I'd opt for keeping it as is.

[gmmorris]

This one is interesting, I'd recommend thinking about how it would look like when we support multiple actions per connector and work backwards from there.

Fair point... yeah, we could add that now... but I'm not sure what id we'd use there now, as we don't have an actionId at the moment.
Should it use the same id as the connector until we add that support?
Or do we not include it now and address this in the future by having a default actionId on a connector? 🤔

Should this be /api/alerting/rule/{id}? Using alerting plugin id.

Yup, copy-pasta.
Fixed.

Should these changes be to connectorTypeId? I'm usually a fan of appending Id to indicate it's not the full object but an id reference.

It's not an Id though, is it? It's the connector type (like .index).
To me the Ids are the generated UUIDs... no?

I also notice inconsistencies between some API endpoints. Some are prefixed with _ (ex: /_execute) and some end with a verb (ex: /_find). I wonder if we should take the opportunity to review these as well while we're changing them.

I'm not following... aren't those both verbs preceded by _? 😆

[mikecote]

Should it use the same id as the connector until we add that support?
Or do we not include it now and address this in the future by having a default actionId on a connector? 🤔

Good question :-) I'd have to think about it or see what others think. We can always defer distinguishing action from connector to when connectors support multiple actions. For now we could have something like /api/actions/connector/{connectorId}/_execute and later add a new API with {actionId} in it in the future.

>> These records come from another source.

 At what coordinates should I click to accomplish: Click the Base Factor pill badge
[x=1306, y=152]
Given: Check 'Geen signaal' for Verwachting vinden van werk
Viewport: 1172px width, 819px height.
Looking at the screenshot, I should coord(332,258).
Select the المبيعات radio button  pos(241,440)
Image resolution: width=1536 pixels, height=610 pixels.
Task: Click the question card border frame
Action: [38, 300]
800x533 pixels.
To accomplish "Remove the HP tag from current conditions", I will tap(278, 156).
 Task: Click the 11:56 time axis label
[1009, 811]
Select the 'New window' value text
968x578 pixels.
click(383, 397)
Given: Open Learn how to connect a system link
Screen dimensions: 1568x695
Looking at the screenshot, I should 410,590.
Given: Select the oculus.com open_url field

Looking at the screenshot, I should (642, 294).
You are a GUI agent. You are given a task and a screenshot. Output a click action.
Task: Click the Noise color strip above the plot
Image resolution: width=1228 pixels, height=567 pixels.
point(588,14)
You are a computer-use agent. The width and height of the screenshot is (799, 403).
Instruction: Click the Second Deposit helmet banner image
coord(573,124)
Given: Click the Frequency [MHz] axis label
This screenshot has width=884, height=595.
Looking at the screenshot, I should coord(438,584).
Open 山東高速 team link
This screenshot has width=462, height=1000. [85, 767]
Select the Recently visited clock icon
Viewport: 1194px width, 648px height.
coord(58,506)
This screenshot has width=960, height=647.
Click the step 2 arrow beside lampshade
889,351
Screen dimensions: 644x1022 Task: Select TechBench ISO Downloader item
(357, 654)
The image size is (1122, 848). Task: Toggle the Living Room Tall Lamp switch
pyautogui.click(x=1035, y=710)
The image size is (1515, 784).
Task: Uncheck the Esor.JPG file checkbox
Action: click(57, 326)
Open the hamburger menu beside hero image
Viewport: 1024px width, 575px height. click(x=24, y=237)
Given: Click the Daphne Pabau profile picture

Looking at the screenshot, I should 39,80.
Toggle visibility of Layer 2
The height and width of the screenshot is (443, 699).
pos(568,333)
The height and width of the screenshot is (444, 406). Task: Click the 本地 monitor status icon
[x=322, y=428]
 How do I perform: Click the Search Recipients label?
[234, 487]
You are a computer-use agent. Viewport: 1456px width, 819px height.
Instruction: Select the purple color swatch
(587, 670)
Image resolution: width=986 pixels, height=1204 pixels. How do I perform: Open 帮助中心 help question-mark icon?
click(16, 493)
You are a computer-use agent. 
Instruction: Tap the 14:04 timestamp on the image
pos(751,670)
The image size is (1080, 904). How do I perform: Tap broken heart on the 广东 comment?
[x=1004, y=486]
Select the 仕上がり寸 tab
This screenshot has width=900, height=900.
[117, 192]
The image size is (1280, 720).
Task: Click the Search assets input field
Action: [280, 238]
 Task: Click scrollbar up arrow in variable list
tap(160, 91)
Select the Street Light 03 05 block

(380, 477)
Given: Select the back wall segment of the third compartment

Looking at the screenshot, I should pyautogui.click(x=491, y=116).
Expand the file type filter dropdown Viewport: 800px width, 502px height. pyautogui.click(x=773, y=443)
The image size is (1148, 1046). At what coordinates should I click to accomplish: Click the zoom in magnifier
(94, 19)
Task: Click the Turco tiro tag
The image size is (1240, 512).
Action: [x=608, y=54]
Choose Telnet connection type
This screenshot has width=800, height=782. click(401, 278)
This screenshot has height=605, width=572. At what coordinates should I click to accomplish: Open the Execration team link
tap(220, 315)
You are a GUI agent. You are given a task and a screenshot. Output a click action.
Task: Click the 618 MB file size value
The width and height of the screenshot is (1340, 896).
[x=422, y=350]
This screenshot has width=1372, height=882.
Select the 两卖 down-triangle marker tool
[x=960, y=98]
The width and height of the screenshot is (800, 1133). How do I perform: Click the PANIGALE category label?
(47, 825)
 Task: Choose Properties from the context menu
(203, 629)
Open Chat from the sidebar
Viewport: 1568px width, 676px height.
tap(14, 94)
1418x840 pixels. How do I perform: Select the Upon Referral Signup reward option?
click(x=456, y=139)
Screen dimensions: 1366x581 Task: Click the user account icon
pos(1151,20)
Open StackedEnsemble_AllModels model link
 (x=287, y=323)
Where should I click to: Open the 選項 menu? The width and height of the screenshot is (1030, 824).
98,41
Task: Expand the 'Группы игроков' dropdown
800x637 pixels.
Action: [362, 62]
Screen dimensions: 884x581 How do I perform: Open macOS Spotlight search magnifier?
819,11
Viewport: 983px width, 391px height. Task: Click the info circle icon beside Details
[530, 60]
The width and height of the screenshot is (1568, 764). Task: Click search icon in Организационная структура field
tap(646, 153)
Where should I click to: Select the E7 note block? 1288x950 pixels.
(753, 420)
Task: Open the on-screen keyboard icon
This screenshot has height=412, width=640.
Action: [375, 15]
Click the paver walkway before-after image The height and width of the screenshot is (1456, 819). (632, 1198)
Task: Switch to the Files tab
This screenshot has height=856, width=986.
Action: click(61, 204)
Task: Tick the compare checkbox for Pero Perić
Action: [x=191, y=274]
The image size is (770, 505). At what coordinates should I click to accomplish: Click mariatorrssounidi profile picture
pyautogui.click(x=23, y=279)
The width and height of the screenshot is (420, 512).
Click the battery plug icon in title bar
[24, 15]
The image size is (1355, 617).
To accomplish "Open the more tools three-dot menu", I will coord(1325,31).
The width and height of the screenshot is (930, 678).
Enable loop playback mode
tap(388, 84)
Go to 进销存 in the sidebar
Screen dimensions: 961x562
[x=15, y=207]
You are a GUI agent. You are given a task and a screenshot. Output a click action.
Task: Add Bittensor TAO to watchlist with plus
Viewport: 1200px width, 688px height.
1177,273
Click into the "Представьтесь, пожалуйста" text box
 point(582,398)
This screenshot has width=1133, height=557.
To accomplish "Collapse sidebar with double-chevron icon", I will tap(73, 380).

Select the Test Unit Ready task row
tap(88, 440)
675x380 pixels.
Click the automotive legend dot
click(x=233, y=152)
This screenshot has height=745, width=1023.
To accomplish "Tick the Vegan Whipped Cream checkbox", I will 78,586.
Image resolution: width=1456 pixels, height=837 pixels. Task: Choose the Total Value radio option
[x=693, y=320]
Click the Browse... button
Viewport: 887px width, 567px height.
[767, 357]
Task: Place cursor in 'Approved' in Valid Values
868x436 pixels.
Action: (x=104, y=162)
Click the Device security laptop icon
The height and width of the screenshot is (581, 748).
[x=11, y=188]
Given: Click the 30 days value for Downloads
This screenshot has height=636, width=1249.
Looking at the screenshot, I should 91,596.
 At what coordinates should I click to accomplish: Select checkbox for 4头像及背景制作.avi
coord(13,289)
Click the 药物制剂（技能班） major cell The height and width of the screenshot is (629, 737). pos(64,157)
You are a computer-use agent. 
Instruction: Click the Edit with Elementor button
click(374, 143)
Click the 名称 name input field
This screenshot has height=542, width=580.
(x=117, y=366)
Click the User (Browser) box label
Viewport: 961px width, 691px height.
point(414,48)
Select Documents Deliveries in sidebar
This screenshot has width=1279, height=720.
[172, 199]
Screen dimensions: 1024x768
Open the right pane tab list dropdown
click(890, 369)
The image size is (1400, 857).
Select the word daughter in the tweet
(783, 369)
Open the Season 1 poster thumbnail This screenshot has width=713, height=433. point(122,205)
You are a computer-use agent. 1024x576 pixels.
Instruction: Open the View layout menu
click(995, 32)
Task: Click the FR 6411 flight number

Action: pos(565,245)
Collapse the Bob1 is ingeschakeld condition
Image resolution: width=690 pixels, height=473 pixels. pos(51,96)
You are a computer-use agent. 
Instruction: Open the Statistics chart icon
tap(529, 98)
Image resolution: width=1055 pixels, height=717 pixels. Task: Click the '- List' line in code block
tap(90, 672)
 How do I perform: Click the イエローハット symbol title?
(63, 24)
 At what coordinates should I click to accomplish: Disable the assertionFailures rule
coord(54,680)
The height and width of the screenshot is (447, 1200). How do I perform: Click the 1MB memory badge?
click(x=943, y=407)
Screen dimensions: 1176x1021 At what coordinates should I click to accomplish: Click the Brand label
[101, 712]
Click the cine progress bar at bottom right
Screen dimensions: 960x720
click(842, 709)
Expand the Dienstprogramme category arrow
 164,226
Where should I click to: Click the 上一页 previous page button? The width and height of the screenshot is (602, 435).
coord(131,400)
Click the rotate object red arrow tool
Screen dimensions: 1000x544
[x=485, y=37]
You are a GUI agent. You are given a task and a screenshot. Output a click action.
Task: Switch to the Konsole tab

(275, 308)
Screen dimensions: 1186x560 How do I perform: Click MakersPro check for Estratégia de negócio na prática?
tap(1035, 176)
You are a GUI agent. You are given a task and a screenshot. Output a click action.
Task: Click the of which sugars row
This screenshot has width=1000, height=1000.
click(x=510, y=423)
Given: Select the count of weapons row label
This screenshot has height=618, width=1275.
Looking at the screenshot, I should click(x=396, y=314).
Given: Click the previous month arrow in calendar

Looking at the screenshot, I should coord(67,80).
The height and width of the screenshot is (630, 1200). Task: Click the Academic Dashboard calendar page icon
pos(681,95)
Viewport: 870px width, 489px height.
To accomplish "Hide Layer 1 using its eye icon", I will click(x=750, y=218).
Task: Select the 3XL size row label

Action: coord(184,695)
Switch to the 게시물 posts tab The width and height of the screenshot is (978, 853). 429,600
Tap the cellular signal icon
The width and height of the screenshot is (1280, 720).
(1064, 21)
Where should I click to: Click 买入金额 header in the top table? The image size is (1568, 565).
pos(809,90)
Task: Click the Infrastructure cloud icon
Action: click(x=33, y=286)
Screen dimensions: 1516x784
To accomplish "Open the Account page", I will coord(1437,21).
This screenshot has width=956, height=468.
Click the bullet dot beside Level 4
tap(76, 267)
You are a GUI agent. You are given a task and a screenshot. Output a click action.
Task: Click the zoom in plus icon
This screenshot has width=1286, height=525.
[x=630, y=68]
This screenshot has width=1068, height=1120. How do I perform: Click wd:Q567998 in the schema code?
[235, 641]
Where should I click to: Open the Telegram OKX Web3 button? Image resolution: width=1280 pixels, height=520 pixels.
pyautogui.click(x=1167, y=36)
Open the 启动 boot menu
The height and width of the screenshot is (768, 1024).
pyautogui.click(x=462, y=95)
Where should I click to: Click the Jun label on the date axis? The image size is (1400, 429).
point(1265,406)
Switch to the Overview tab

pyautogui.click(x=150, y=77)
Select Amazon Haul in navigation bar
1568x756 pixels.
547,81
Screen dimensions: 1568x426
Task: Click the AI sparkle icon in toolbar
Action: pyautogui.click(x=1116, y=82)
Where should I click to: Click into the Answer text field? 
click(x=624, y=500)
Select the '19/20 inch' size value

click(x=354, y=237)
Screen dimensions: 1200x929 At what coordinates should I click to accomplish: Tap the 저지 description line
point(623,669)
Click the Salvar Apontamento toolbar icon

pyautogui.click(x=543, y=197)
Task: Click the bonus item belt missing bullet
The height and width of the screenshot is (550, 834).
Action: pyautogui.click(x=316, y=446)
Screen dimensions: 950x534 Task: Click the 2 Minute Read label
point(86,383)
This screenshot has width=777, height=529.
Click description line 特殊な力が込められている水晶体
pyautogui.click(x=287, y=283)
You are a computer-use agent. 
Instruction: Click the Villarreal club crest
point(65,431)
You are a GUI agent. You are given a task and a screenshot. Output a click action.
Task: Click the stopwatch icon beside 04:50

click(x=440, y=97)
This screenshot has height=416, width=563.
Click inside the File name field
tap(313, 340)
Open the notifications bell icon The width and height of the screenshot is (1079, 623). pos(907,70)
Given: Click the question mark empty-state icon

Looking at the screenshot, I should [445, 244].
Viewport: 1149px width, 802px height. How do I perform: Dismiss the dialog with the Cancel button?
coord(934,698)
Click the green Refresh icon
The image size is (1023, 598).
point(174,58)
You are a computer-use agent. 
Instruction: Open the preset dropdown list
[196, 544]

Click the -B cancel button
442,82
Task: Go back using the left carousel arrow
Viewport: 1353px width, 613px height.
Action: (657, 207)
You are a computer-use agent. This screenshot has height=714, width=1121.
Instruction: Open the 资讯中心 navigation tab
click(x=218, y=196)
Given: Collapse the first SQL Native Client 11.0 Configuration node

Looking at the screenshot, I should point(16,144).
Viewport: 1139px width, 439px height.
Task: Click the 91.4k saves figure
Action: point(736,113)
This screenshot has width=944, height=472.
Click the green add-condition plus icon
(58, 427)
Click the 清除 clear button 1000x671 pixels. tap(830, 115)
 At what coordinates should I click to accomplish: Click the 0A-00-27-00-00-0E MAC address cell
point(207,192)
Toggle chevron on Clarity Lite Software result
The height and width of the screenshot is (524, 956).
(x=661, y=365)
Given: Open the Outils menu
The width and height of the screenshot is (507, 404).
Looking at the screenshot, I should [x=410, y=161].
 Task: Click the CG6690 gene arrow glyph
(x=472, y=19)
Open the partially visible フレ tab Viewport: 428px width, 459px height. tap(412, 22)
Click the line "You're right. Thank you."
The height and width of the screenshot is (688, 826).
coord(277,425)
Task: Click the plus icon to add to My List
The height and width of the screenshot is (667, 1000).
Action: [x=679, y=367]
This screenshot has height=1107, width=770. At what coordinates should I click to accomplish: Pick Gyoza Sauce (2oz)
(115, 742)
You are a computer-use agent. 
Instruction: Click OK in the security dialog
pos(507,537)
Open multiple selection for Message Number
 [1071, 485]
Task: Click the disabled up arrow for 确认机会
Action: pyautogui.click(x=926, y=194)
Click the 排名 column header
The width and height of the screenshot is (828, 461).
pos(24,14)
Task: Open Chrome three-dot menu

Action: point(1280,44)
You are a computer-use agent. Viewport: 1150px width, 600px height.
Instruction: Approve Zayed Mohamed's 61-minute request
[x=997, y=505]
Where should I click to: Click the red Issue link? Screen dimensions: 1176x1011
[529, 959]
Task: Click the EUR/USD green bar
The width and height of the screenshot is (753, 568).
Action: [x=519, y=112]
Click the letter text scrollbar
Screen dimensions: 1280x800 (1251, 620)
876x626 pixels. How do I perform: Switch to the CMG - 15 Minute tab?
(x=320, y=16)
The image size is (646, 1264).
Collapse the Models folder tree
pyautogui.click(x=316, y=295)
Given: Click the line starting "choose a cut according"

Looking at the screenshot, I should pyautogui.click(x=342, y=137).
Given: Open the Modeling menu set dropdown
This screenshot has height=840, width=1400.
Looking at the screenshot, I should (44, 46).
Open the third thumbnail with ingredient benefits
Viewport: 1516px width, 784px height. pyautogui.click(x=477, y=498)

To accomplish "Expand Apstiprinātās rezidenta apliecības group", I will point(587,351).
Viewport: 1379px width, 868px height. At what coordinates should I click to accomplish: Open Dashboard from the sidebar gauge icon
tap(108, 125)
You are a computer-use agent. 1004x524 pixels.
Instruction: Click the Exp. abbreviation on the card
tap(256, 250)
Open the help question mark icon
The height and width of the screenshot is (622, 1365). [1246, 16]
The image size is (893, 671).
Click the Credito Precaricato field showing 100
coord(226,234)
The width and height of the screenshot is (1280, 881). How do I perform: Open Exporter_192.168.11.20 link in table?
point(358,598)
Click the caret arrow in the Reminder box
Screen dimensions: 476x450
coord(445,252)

It's not an Id though, is it? It's the connector type (like .index).
To me the Ids are the generated UUIDs... no?

Connectors use generated UUIDs, but connector types don't, though they still use unique identifiers (see: https://github.com/elastic/kibana/blob/master/x-pack/plugins/actions/server/types.ts#L108).

I'm not following... aren't those both verbs preceded by _? 😆

Bad examples, hopefully the others I put below explain the inconsistencies better:

• GET /api/alerting/rules/{id}/_alert_summary (prefix _)
• GET /api/alerting/list_rule_types (no prefix _)
• GET /api/alerting/rules/_find (verb at the end)
• GET /api/connectors (no verb at the end)

[gmmorris]

Connectors use generated UUIDs, s, but connector types don't, though they still use unique identifiers

Ah I see what you mean... it's a funny one 😆
I jest felt it was confusing that that same ID is used in all instances of that connector... so I don't think of it as an identifier so much, as a classification... 🤷
But no biggie... I definitely don't feel strongly about this...

Bad examples, hopefully the others I put below explain the inconsistencies better:

Gotcha, yeah, we should fix these here... I'll give it a pass

[YulNaumenko]

@YulNaumenko was mentioning it's a recommendation to keep the plugin id within the URL. This would be /api/actions/connectors?

Yes, according to the Kibana guidelines

[mikecote]

I'm going to move this back to triage as I don't think we have the capacity to further investigate this in 7.x.